Pisharoth Rama Pisharoty (10 February 1909 - 24 September 2002) was an Indian physicist and meteorologist, and is considered to be the father of remote sensing in India.

==Early life and education==
P. R. Pisharoty was born on 10 February 1909 in the town of Kollengode in the Indian state of Kerala. His parents were Sivaramakrishnan alias Gopala Vadhyar and Lakshmi Pisharassiar. He had three brothers: Chakrapani, Balakrishnan and Rajagopal, and three half brothers: Vaidyanathan, Rose Vadhyar and Gopalakrishnan. He completed his early education in Kerala. Having done his Physics BA honours from St.
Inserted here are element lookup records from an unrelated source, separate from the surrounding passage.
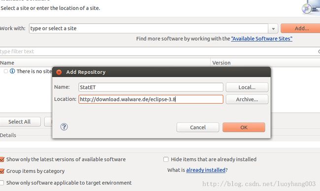Image resolution: width=320 pixels, height=191 pixels.
Task: Close the Add Repository dialog
Action: click(59, 72)
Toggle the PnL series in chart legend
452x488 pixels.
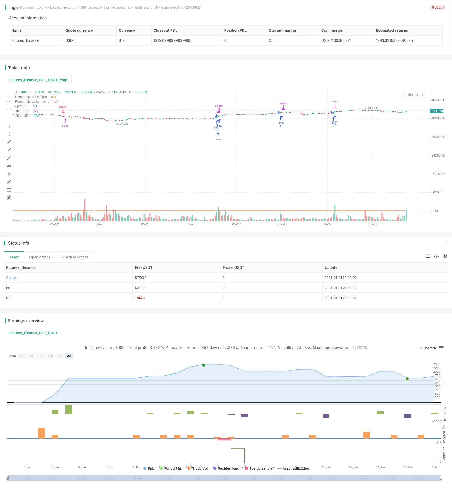click(x=148, y=468)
Joseph's College, Trichinopoly, Madras state, he went on to do his MA (Physics) from Madras University. He then worked as a college lecturer in Physics at Loyola College at Chennai during 1932-1941. During the summer vacations he used to work under Prof. C. V. Raman at the Indian Institute of Science, Bangalore. On the recommendation of Raman, Pisharoty joined the India Meteorological Department in 1942, where he carried out research on thunderstorms, western disturbances, movement of monsoon depressions, orographic rain, etc. He then joined the University of California for further studies where he worked under meteorologist Jacob Bjerknes. His published two reports titled Some aspects of geostrophic poleward sensible heat and The kinetic energy of the atmosphere. He obtained his MS (in Meteorology) and PhD degrees by 1954.
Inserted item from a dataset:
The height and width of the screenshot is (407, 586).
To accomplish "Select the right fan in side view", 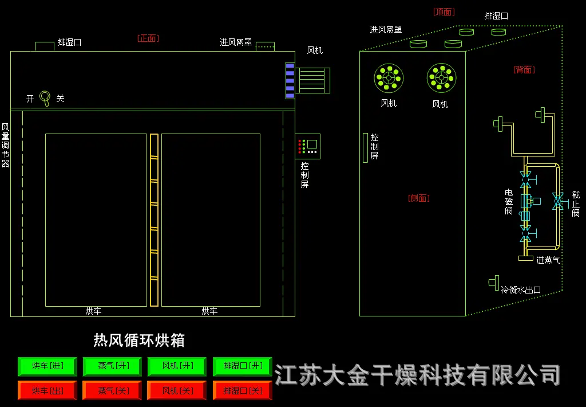I will [x=441, y=77].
==Work in Indian remote sensing programme==
On returning to India, Pisharoty became the Director of Colaba and Alibag Magnetic Observatories in 1959 and Founder Director of the Indian Institute of Tropical Meteorology, Pune in 1962. In 1967 he retired as Director of the Institute of Tropical Meteorology and joined the Physical Research Laboratory, Ahmedabad as a senior professor at the invitation of Vikram Sarabhai. At this point he was entrusted with the job of introducing remote sensing technology to India. He accepted the job. His pioneering experiment of detection of coconut wilt-root disease using Soviet aircraft and US equipment was considered to be the first success in remote sensing in India.

==Positions held==
Pisharoty served as the Director, Remote Sensing and Satellite Meteorology, at ISRO Space Applications Centre, Ahmedabad during 1972-75. He was a Member of the Scientific Advisory Board of World Meteorological Organization from 1963 to 1968 and later its Chairman. He also served as the Vice-President of the International Association of Meteorology and Atmospheric Sciences, and as a member of Joint Organising Committee for Global Atmospheric Research Programme from 1969 to 1977. He worked at PRL until the early 90s when he retired for health reasons.

==Awards==
- 1957 Fellow of the Indian Academy of Sciences
- 1978 Fellow of the Indian National Science Academy
- 1970 Awarded the prestigious Padma Shri national civilian award of the Indian government in recognition of his contributions.
- 1988 First recipient of the Raman Centenary Medal.
- 1989 Awarded the IMO Prize by the WMO.
- 1990 Received the K. R. Ramanathan Medal established by Indian National Science Academy.

==Death and legacy==
Pisharoty died on the morning of 24 September 2002 at Pune, at the age of 93. The Indian Society of Remote Sensing renamed the Indian National Remote Sensing Award to 'P. R. Pisharoty Memorial Award' in his memory.
The GPS Radiosonde of ISRO's VSSC is named after Pisharoty.